RFE/RL Armenian Report – 10/15/2020

                                        Thursday, 
Russia, Turkey Hold More Talks On Karabakh De-Escalation
TURKEY -- Russian Foreign Minister Sergei Lavrov (L) and Turkish Foreign 
Minister Mevlut Cavusoglu meet in Antalya, March 29, 2019
The foreign ministers of Russia and Turkey again spoke by phone on Thursday as 
the two countries continued high-level consultations on ways of stopping 
hostilities in Nagorno-Karabakh.
The phone call came one day after a conversation between Russian President 
Vladimir Putin and his Turkish counterpart Recep Tayyip Erdogan that also 
focused on the Karabakh conflict. The Kremlin said the two leaders “confirmed 
the importance” of the conflicting parties’ compliance with the 
Armenian-Azerbaijani humanitarian ceasefire agreement brokered by Moscow on 
October 10.
The Russian Foreign Ministry issued a similar statement on Foreign Minister 
Sergei Lavrov’s talks with Turkey’s Mevlut Cavusoglu. It said Lavrov and 
Cavusoglu agreed on the need for an immediate halt to the ongoing hostilities 
and the launch of a “ceasefire verification mechanism.”
“We hope that such a mechanism will be launched soon,” Maria Zakharova, the 
Russian Foreign Ministry spokeswoman, told reporters in Moscow. She said 
military officials should meet and discuss it “without delay.”
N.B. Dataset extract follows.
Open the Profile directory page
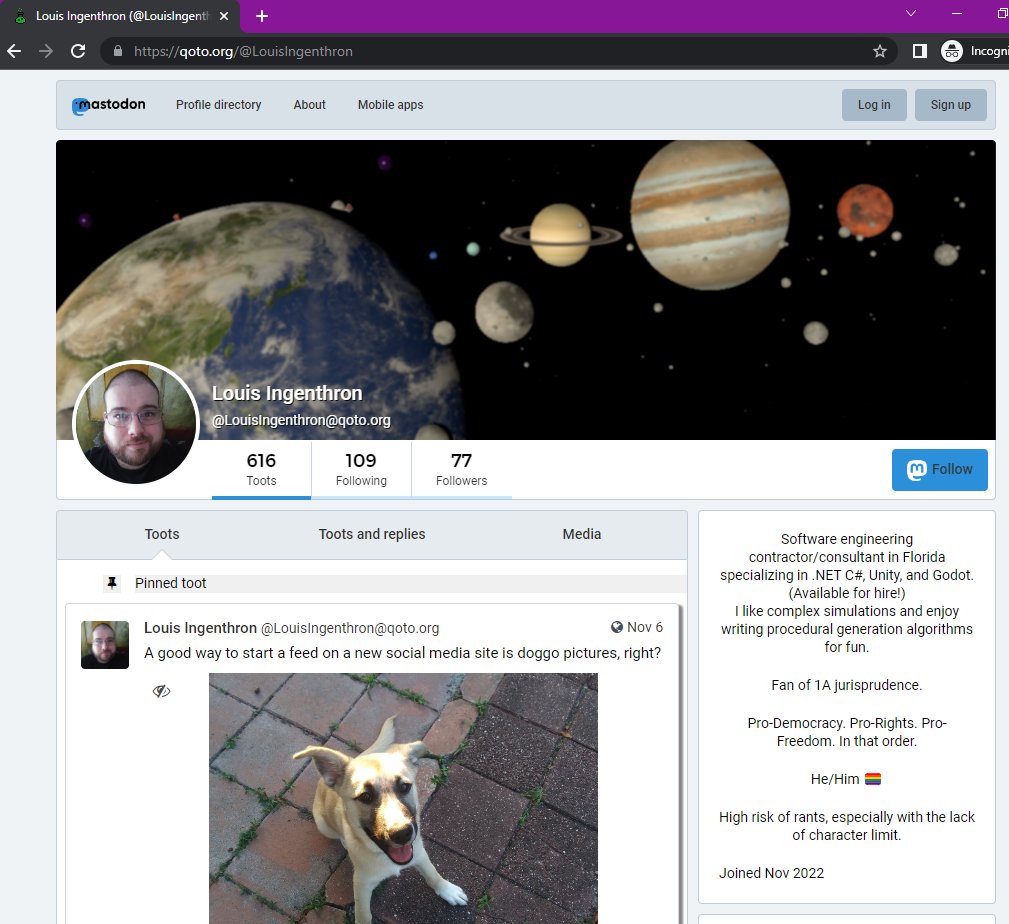This screenshot has height=924, width=1009. click(218, 104)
Lavrov’s talks with Cavusoglu came amid continued heavy fighting along the 
Karabakh “line of contact.” Armenia has accused Turkey of encouraging Azerbaijan 
to continue its military offensive.
For its part, the Turkish Foreign Ministry claimed on Thursday that Armenia 
“continues to disregard the humanitarian ceasefire declared on October 10.”
According to the Russian Foreign Ministry statement, Lavrov and Cavusoglu also 
stressed the importance of coordinating “efforts to resume the negotiating 
process” which would aim to achieve “real results.”
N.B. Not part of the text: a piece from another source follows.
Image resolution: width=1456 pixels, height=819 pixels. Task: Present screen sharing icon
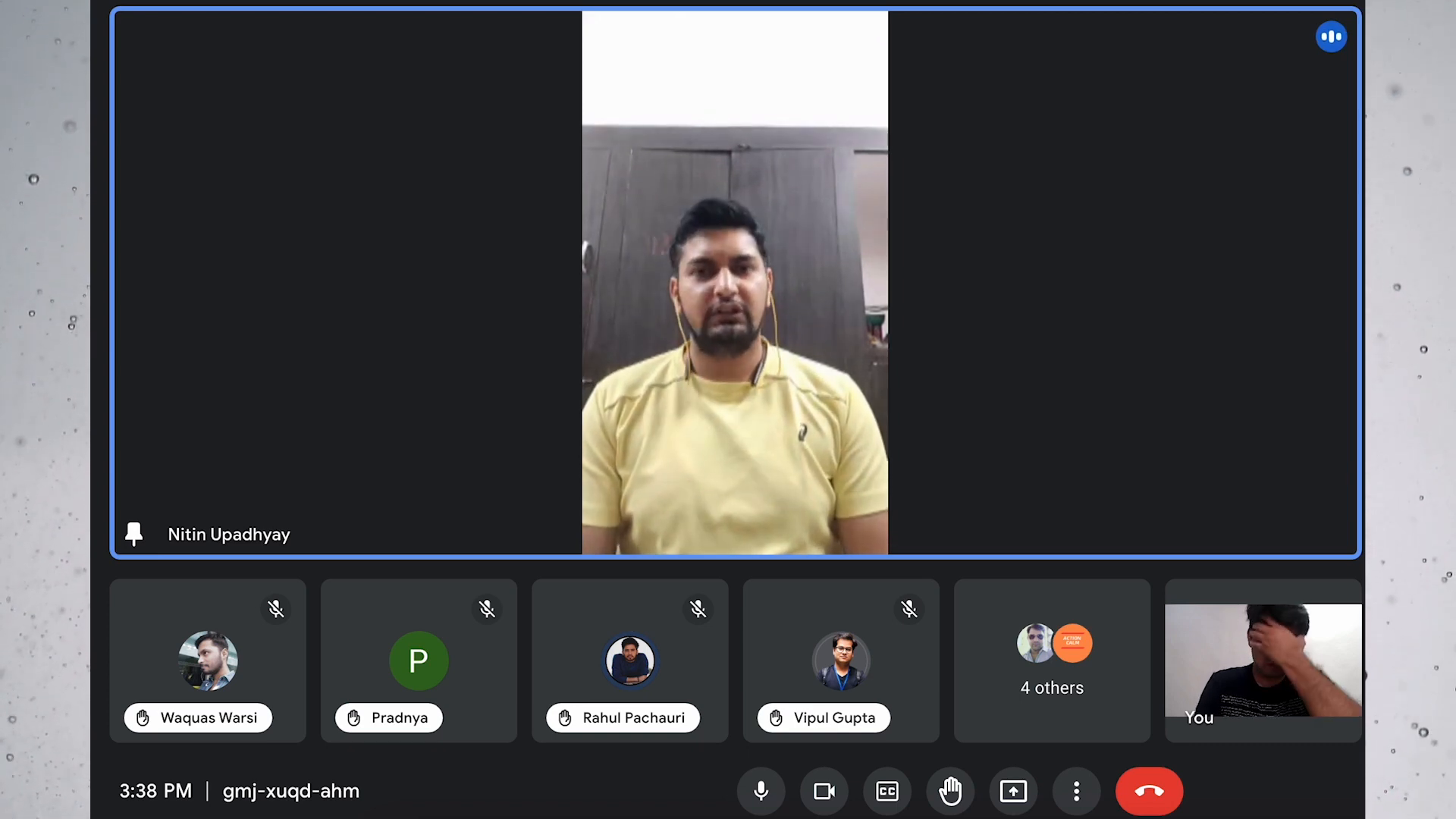(1014, 791)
In his phone call with Erdogan, Putin also reiterated Russian concerns about the 
reported deployment of Turkish-backed Syrian mercenaries in the Karabakh 
conflict zone. Russian Defense Minister Sergei Shoigu likewise raised the matter 
with his Turkish counterpart Hulusi Akar when they spoke by phone on Monday.
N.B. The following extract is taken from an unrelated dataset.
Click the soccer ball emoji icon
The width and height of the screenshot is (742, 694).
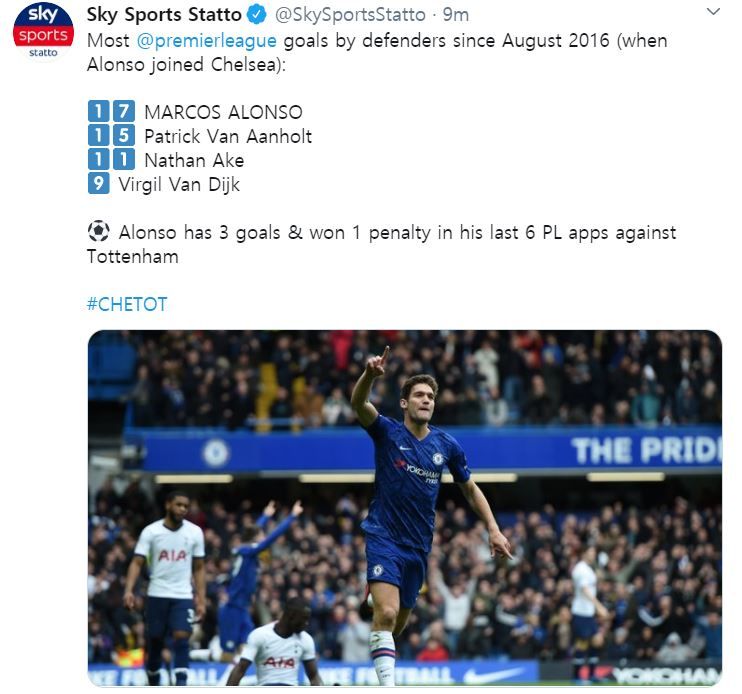[x=98, y=232]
Speaking in Ankara earlier on Wednesday, Erdogan denied reports that Turkey has 
recruited and sent allied Syrian fighters to fight in Karabakh on the 
Azerbaijani side.
Armenian Schools Again Closed Amid Coronavirus Spike
        • Ruzanna Stepanian
Armenia -- A teacher measures a first grader's temperature at the entrance to a 
school in Yerevan, September 14, 2020.
Schools and universities across Armenia were again temporarily shut down on 
Thursday due to a sharp rise in coronavirus infections in the country.
A resurgence in officially registered COVID-19 cases began in mid-September and 
accelerated after the outbreak on September 27 of a war in Nagorno-Karabakh 
which led the Armenian government to declare martial law.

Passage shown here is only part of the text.